浦和レッズの監督に就任して初となる囲み取材で、そんな質問を投げかけられたペア・マティアス・ヘグモ監督はにっこり笑って語り始めた。
「私自身は教師のような立場だと思います。人を教育することが好きですね。そして一人ひとりのベストを見つける。チームの中で選手たちが人間としても成長できるように促しています」
実際、現役時代にはプロサッカー選手をしながら4年間勉強して教員になったと言うし、伊藤敦樹は「哲学を持っていて、それをミーティングでしっかりレクチャーしてくれる監督」だと評していた。囲み取材でも質問者の目を見て、説くように答えてくれる。

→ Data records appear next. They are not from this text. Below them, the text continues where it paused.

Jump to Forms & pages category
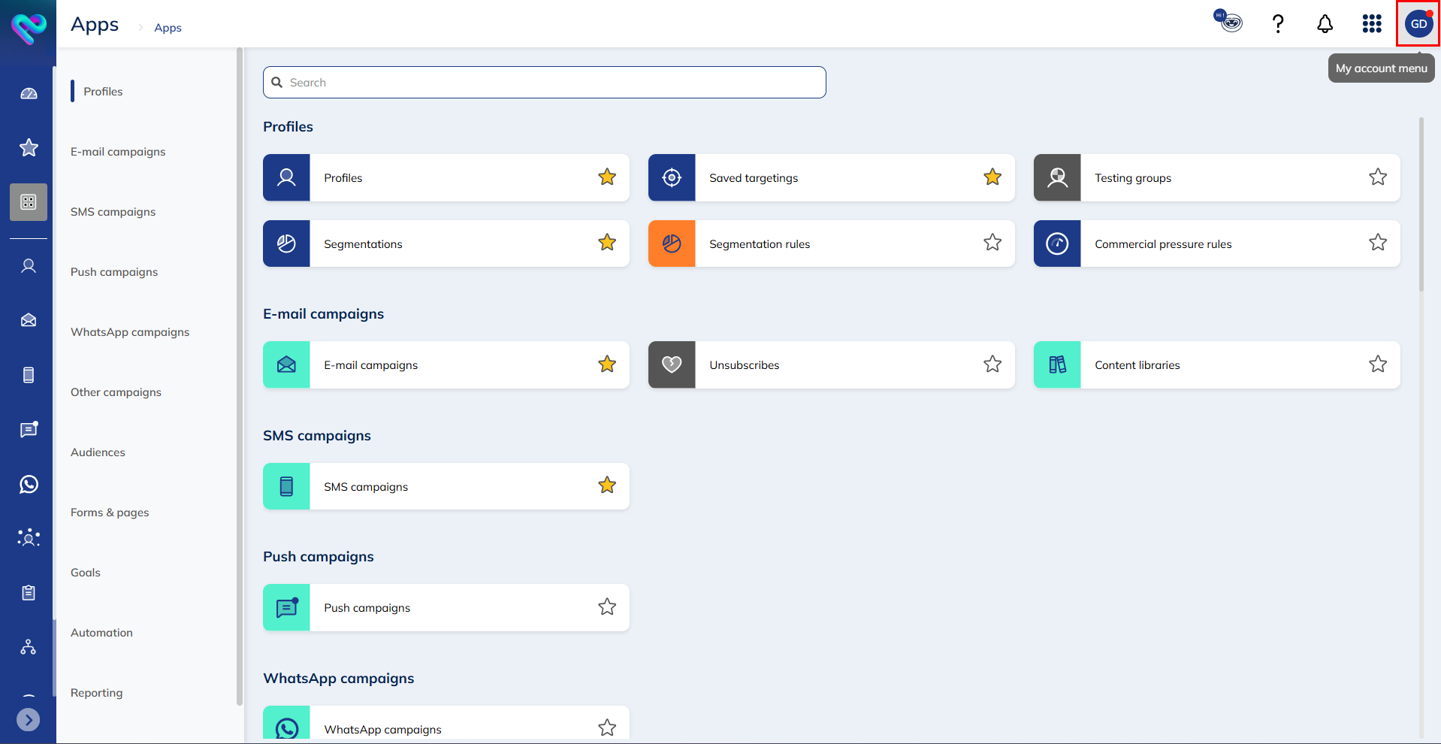The height and width of the screenshot is (744, 1441). pos(110,513)
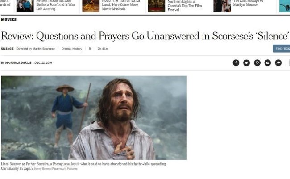
Task: Open Lost Footage of Marilyn Monroe story
Action: pyautogui.click(x=248, y=3)
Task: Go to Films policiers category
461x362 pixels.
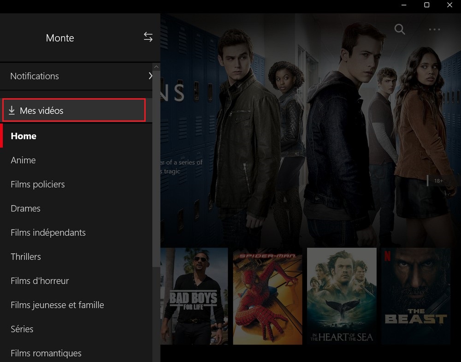Action: [38, 184]
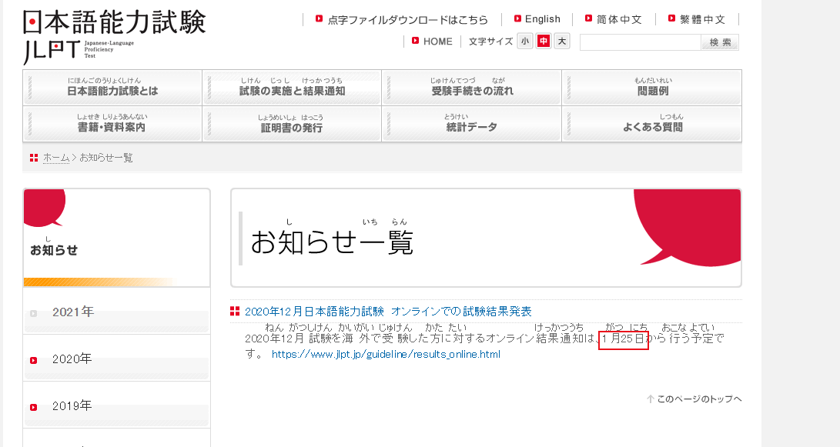The image size is (840, 447).
Task: Open 試験の実施と結果通知 menu
Action: point(292,88)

“教壇”にもこだわりがあるようで、大原サッカー場のミーティングルームの改装を要求したそうだ。
「キャンプを終えて大原に戻ったら、そこには新たなミーティングルームができているはずです。非常に嬉しいですね」
まずは土台、そこから小出しに積み上げ
新監督を教師とするなら、浦和はまさに今、新しい“カリキュラム”を着々と消化しているところだ。
仮にテキストを100ページとして、20ページくらいは消化しただろうか?
正確な進行具合は定かではないが、「監督はまだ、全然伝え切れていないと思います」という岩尾憲の言葉や、「まずは土台を作って、一つひとつクリアしていく感じ。小出しにしながら積み上げている」といった関根貴大の言葉を聞くと、やはりカリキュラムのチャプター1を終えたに過ぎないのではないか。
おそらく基本編がひと通りレクチャーされ、少しずつ応用編に入っている段階――。
その意味で、2月6日に行われたサガン鳥栖との練習試合は、基本編をおさらいするには打ってつけのゲームとなった。
鳥栖相手の7ゴール、特に主力組の1本目が…
「マンマーク」「5バック」に手を焼いた2月2日の名古屋グランパス戦から一転、「ハイライン」「ポゼッション」志向の鳥栖から奪ったゴールは45分×3本で実に7ゴール(失点は1)。前田直輝、チアゴ・サンタナ、小泉佳穂、興梠慎三、安居海渡、中島翔哉、髙橋利樹と、攻撃陣に軒並みゴールが生まれ、大勝で沖縄キャンプを打ち上げた。